Grief… Loss… Something that we as humans try to stay as far away from as possible. We would love the idea of being able to walk this journey on earth without having to experience pain. But then, would we have any need for a Savior? We would never need to call out to Him when our strength isn’t enough.
This past year I have walked a journey of significant loss. Those looking on or that do not know me well would never have been able to tell that 2019 was a year of much grieving. Grieving is hard and exhausting. So often we give our grief a time limit and don’t allow ourselves the grace to grieve completely, because we are ready to move on and feel normal.
I feel that I have lost my best and dearest friend, although she is still on this earth. She decided to walk away from her faith and all that she was raised to believe so that she could find “freedom” in what the world has to offer. I thought about possibly dropping her as a friend because I was living in a very secular environment myself and was worried about the influence she has upon my life. I felt that God wanted me to continue the relationship because I was the one person that had a right to voice my opinion and concerns in her life.
I grappled with the severe loss I felt when we would talk on the phone and mostly disagree about everything, especially subjects that we once agreed upon. After one particular phone conversation with this friend, I fell onto the floor, my heart flooded with grief and my eyes filling with tears, my heart breaking with the pain of her flippancy at sin and her ignorance at the value of her soul.
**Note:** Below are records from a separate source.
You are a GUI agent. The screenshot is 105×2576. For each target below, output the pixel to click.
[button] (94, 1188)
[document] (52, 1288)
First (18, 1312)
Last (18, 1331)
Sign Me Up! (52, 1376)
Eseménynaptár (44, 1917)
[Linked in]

I ran to the one person who completely understands this agony, My Heavenly Father.
So often what happens when people decide to leave the church or their faith, those of us that remain stand there judging their every move and questioning the safety of their souls. Instead, we should love them well and show them the compassion and grace that they may desperately need to see from the church. We give them gossip, a cold welcome because we don’t know what to do with them, we drop them, or we ignore their departure completely. So often when someone chooses to leave the Mennonites specifically, it is due to the deep-seated pain they have experienced within the body of Christ, and upon them leaving we only add to that pain in the way we choose to treat them.
What if we as a whole recognize that it goes far deeper than them leaving behind the Mennonite traditions, the life they have always known and that they grieve when leaving as well. What if we rallied around them, letting them know that we feel their pain. The way to reach someone that has lost their way and is hurting deeply is not by gossiping about them behind their backs, it is by walking beside them in the journey and being willing to sit with them in that pain. If we are concerned about their souls, that is not the time to walk away, that is when we get on our knees and plead with them and God to help them see the error of their ways. I am talking about open and honest conversation.
I believe that if we as humans could see other humans as souls and the value that they hold in the eyes of our Heavenly Father, we would respond to those leaving behind their faith in a completely different light. In the light of eternity will you wish that you cared more, spoke more, or will you be glad that you kept silent?
This became even more real to me at the close of the year as I watched my mentor pass away, leaving behind a legacy of caring for others and giving so much of his life so that others could have freedom in Christ. There was testimony after testimony given of how those he cared for were so thankful he had never given up on them.
There are so many lost and dying souls in this world, I am not saying you have to cross the ocean to reach them because they are sometimes sitting next to you on the pew on Sunday morning. What are we doing with Jesus today and the responsibility he has given us as Christians?
How to begin? Prayer. Oh, how we underestimate the power of prayer. Ask God to open your eyes to the pain and lostness of those around you. Ask Him to give you the wisdom, words, and perseverance to come alongside them and just be there for them through the thick and thin, no matter what. Ask Him to give you grief for your sin and theirs. Ask Him to build your conviction and a solid foundation. But be ready and surrendered, for He will answer.
Something like this does not happen overnight. Something I have learned on my short journey here on this earth is that the most painful times in our lives are when God is able to work the most. When we are the most broken is when we are the most useful to the Kingdom of God.